The input:
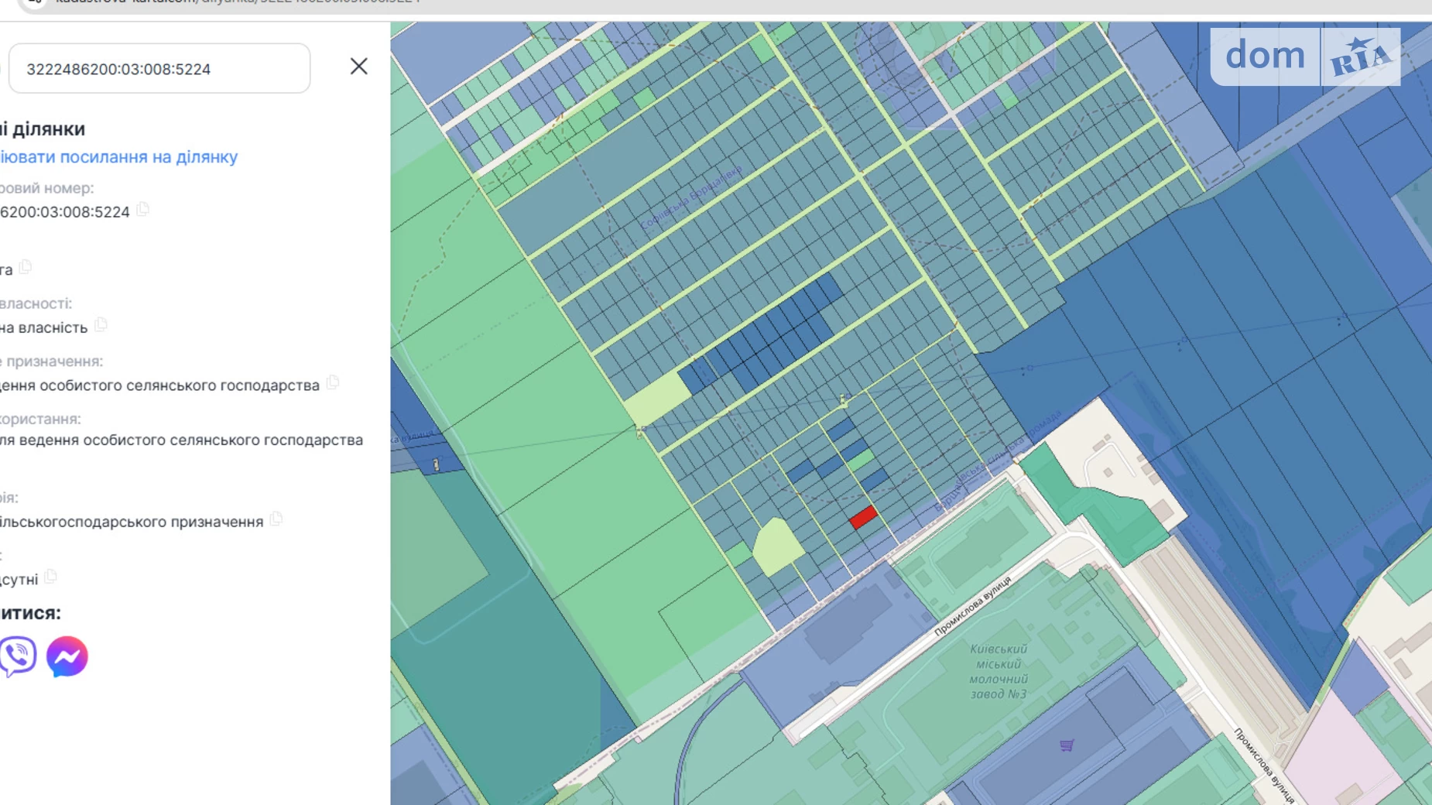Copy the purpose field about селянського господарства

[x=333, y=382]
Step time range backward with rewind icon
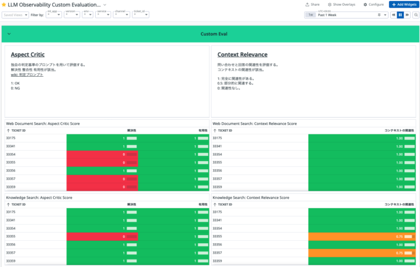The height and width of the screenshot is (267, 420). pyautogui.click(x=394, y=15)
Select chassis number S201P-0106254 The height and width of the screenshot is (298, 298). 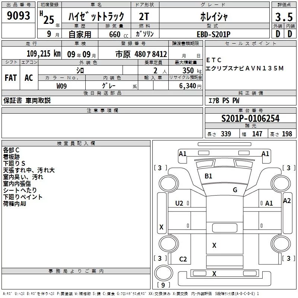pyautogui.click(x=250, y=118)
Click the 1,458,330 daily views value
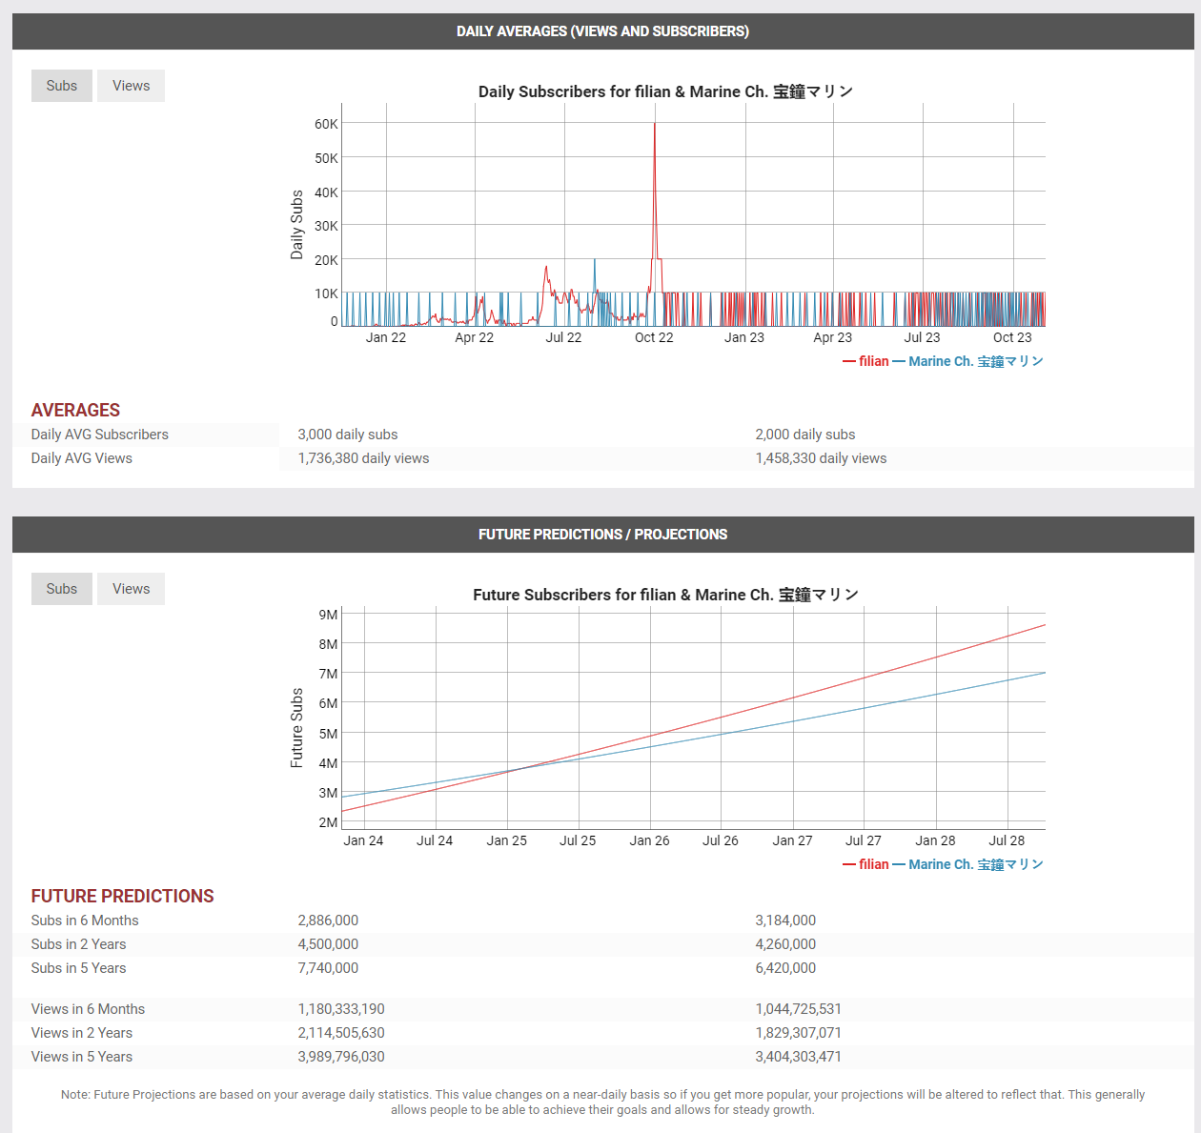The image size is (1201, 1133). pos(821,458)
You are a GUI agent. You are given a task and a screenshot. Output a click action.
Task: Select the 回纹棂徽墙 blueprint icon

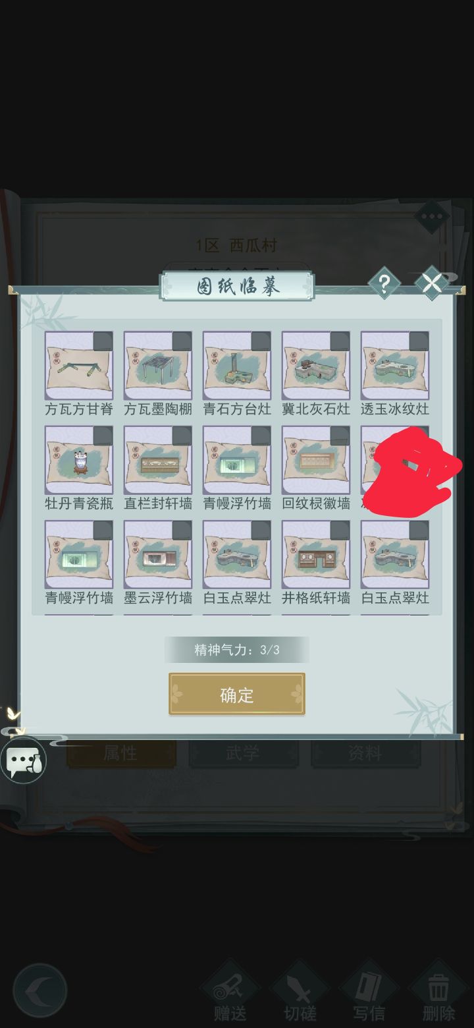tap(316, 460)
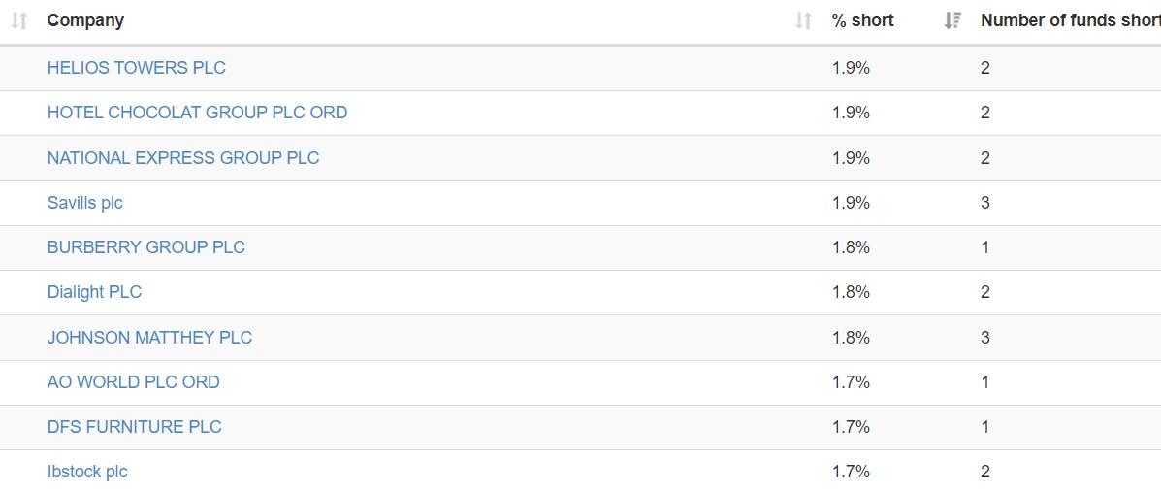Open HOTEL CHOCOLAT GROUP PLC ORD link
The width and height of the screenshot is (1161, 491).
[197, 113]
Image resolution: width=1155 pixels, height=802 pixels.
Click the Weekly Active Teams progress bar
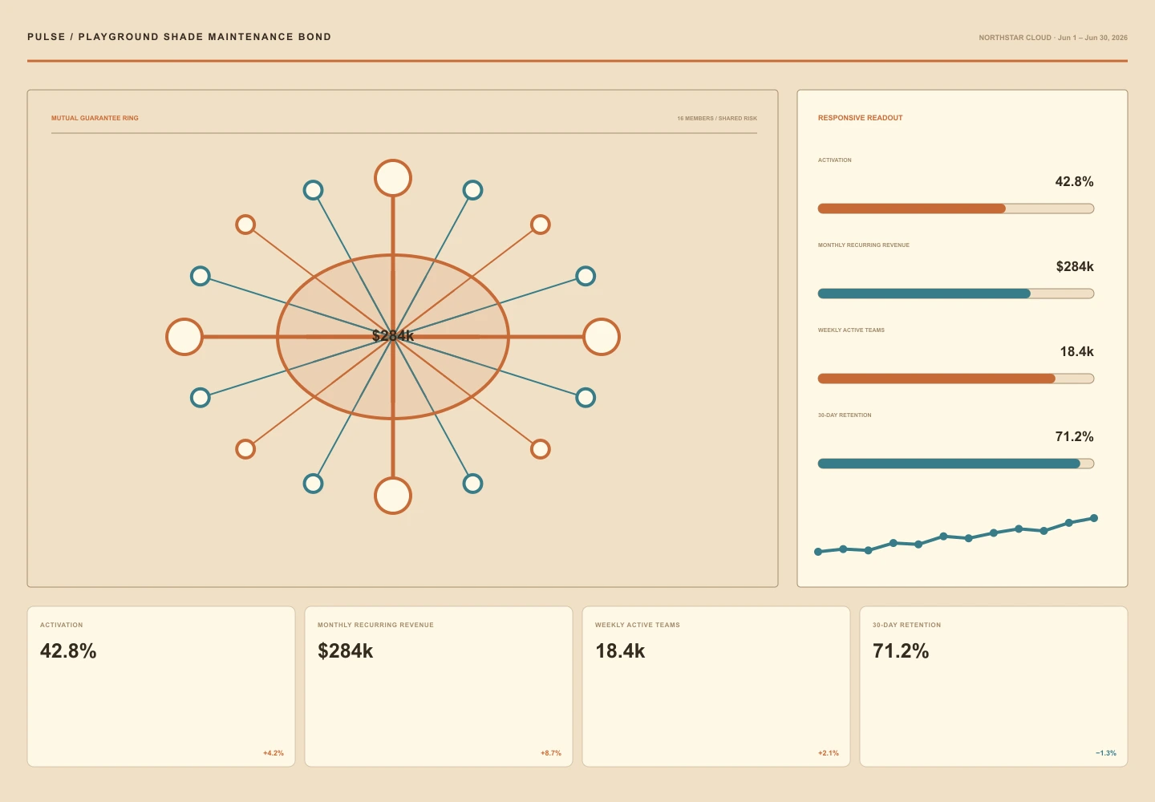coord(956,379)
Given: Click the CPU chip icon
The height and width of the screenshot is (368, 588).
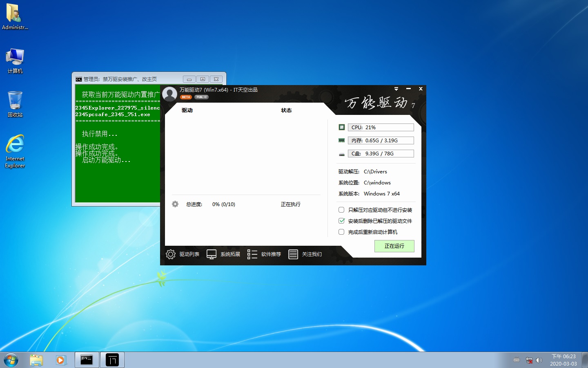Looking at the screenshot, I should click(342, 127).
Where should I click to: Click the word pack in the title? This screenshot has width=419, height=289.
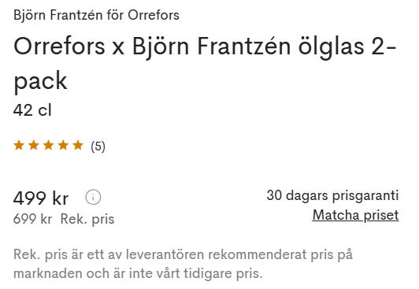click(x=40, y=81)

Work task: Leave out every picture and write out exactly the lines running from the line containing "Where should I" to the end of the listing above.

Answer area:
Where should I click to: Click the word pack in the title? This screenshot has width=419, height=289.
click(x=40, y=81)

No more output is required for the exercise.